> Record set
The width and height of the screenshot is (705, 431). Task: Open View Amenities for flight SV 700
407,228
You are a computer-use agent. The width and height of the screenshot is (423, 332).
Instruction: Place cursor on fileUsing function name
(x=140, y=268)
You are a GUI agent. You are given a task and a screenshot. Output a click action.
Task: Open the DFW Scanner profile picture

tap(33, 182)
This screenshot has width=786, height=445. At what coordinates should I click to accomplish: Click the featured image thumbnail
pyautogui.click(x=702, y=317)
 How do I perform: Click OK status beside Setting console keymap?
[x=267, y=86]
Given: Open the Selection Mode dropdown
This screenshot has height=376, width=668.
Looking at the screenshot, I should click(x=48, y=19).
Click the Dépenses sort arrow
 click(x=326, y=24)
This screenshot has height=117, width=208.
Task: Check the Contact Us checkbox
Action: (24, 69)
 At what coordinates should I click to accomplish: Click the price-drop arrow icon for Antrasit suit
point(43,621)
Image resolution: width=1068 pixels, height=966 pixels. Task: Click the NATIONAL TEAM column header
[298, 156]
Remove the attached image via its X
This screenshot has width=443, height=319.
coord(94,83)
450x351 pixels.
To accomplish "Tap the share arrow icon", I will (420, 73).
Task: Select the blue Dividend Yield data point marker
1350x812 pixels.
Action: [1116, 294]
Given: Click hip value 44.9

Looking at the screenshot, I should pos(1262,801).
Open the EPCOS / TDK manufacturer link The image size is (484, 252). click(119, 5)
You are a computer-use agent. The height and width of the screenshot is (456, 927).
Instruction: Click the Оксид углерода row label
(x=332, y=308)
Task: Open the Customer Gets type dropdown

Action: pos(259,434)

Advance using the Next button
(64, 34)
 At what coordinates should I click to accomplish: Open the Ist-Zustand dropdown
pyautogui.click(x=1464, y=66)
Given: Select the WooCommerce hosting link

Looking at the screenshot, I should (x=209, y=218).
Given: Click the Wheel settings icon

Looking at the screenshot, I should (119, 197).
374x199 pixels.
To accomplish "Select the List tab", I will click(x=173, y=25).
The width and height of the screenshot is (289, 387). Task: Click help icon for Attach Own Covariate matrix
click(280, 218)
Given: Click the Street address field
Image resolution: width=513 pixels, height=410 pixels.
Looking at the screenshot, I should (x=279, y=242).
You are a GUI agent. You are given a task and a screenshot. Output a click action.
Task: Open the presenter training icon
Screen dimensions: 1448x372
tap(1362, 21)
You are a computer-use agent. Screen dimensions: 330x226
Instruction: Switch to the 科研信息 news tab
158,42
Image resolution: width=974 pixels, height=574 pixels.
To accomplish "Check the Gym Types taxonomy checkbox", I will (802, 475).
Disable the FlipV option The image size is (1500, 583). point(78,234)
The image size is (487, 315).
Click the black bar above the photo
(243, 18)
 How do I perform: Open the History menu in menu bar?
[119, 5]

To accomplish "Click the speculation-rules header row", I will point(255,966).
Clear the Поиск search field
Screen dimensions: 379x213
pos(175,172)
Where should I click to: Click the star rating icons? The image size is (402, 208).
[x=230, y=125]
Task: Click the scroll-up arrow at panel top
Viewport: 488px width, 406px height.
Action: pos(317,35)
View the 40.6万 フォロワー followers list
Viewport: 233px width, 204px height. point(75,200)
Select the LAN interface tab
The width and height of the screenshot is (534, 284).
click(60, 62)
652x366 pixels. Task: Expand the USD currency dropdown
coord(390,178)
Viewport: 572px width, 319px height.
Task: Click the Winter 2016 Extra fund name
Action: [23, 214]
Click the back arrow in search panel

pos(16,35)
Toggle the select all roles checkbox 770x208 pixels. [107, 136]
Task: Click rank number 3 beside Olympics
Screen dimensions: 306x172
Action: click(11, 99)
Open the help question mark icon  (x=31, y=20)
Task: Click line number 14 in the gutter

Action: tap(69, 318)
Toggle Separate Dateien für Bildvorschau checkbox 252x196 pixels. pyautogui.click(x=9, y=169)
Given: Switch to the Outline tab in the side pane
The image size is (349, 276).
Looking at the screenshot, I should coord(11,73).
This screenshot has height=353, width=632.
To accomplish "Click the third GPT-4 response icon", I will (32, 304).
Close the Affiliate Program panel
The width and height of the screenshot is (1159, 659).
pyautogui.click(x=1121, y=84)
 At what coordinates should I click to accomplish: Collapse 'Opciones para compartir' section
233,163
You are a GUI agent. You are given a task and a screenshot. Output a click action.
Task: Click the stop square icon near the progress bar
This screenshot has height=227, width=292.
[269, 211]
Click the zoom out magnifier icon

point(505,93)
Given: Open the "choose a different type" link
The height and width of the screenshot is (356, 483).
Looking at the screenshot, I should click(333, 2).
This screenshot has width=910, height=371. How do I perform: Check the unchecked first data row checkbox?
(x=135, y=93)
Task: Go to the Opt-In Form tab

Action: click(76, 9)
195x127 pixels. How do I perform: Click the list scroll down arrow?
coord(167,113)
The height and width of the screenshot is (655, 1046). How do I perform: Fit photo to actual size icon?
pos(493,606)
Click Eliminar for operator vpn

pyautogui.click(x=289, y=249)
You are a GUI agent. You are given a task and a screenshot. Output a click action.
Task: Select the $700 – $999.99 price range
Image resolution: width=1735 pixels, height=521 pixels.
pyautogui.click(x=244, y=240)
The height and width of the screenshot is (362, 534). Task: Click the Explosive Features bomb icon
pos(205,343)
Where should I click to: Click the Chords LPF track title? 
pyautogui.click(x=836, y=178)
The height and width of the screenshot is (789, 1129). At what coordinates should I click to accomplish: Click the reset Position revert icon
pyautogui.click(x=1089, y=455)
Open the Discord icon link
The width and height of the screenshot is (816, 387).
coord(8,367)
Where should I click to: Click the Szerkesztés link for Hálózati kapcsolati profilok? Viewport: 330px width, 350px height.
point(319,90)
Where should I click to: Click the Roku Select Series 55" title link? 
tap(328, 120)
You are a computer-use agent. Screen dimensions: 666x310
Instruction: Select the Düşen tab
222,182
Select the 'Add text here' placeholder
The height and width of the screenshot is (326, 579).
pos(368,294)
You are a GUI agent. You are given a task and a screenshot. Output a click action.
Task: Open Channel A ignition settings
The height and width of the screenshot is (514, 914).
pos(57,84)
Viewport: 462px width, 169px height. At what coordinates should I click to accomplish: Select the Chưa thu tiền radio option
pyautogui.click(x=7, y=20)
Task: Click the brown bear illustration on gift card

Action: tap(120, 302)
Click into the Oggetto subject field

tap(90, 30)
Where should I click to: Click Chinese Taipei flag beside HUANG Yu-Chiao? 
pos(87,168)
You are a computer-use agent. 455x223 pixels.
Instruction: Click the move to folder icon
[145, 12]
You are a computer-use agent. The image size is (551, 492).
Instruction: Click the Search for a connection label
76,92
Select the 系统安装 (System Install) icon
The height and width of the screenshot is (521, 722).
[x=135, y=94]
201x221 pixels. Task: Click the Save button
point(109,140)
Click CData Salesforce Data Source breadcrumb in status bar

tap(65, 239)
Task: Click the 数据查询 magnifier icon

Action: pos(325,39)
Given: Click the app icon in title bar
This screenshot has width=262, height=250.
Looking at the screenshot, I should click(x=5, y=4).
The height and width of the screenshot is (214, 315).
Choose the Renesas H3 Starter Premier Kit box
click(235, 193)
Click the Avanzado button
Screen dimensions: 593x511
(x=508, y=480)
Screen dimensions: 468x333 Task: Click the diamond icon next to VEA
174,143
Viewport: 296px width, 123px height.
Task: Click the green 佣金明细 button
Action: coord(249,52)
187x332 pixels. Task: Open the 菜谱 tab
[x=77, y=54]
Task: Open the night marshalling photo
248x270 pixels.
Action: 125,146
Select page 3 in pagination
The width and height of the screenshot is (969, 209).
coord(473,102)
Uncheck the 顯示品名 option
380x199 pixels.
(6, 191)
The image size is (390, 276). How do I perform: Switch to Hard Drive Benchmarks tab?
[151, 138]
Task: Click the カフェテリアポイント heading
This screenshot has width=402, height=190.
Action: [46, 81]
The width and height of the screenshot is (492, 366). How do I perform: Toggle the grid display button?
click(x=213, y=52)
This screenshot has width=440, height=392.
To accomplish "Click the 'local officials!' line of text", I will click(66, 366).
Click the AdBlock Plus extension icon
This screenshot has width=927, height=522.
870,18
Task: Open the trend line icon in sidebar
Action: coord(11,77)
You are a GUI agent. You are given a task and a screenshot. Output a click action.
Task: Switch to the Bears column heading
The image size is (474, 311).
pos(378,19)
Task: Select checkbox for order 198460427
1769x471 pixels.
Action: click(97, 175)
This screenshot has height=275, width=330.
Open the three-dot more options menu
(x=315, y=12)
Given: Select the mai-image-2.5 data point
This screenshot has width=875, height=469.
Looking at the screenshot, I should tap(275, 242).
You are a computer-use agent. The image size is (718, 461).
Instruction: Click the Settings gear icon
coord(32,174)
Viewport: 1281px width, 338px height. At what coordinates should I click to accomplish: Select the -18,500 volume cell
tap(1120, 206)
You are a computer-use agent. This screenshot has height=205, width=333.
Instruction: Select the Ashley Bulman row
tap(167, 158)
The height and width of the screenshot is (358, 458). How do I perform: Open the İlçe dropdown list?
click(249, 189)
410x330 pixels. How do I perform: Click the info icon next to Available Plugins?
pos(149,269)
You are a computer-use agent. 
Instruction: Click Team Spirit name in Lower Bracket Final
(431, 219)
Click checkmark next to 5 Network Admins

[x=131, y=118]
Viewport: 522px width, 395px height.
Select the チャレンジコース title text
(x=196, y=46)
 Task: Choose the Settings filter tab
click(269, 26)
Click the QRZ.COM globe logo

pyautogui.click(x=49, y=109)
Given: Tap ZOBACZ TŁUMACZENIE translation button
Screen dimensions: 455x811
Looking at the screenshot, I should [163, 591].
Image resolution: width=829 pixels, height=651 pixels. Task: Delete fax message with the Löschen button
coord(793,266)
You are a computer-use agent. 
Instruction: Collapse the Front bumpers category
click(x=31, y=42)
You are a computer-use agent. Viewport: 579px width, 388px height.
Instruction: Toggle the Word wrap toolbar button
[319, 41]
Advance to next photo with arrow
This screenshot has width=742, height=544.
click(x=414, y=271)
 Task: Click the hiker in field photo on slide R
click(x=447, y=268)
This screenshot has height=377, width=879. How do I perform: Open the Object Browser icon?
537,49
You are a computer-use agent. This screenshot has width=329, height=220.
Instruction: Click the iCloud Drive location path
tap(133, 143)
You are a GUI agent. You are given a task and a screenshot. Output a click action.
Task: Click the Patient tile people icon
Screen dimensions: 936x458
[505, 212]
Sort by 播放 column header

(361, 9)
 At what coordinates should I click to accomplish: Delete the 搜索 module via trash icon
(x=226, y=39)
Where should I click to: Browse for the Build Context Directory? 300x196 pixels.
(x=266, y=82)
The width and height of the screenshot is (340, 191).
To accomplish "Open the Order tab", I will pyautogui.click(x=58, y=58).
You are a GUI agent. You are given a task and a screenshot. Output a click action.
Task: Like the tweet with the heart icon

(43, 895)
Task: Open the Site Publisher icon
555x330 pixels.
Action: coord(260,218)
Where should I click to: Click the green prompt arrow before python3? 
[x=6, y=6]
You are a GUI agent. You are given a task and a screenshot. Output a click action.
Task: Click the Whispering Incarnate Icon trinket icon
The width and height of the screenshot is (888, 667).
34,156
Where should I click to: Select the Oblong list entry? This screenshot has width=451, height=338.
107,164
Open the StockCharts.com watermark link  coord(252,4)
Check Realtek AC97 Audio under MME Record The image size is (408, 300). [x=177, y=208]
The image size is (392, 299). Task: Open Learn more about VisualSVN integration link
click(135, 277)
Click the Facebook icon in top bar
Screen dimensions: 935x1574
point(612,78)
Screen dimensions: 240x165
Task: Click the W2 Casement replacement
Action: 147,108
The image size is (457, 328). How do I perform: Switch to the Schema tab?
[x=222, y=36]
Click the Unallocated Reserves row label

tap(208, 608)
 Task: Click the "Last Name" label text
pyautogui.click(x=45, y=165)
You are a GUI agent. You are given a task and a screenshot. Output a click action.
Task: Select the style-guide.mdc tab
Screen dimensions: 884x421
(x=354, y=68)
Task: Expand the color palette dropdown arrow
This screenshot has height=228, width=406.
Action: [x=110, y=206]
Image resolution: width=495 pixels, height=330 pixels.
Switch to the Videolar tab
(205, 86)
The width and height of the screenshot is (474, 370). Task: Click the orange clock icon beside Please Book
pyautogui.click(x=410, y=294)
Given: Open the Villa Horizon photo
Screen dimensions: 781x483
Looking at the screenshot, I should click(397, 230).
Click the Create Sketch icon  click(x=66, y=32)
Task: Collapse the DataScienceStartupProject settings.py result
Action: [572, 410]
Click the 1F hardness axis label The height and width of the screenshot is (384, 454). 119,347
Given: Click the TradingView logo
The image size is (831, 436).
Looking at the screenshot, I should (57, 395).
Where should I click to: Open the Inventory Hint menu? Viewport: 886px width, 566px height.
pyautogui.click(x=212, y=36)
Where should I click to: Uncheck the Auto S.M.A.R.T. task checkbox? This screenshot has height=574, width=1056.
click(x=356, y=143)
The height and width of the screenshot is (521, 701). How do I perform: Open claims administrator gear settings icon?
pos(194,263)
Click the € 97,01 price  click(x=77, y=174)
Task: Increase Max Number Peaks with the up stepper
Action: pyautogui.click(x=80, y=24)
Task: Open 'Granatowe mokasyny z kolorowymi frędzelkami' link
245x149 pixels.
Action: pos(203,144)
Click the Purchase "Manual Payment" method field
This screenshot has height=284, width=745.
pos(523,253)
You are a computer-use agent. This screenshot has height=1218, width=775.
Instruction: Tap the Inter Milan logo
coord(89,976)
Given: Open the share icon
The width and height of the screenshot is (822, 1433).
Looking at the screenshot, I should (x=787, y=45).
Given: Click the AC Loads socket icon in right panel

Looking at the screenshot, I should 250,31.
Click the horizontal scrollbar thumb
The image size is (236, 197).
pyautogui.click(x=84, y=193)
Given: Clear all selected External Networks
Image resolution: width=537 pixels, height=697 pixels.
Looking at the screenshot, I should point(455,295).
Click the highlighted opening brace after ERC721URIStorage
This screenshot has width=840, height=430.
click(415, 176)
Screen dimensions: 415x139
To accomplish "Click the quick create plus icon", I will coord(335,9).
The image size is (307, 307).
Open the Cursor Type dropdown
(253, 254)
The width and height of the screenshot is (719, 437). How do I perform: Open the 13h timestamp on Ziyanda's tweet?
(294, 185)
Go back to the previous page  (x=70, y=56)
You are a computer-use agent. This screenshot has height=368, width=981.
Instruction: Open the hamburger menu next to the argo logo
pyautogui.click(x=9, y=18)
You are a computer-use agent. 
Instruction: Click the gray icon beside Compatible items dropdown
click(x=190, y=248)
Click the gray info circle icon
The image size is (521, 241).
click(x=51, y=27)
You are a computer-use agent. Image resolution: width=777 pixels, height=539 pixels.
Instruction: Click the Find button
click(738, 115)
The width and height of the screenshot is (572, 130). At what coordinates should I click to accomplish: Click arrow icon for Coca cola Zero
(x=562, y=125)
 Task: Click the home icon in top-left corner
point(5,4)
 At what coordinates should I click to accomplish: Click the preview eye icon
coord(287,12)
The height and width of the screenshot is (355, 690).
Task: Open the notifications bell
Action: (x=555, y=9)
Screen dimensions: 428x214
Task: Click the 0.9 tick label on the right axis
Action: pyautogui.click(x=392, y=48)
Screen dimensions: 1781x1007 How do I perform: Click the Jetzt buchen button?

> What to work on
Return every line of the preceding records in which the word "share" appears.

> Response
To accomplish "Tap the share arrow icon", I will (420, 73).
Given: Open the share icon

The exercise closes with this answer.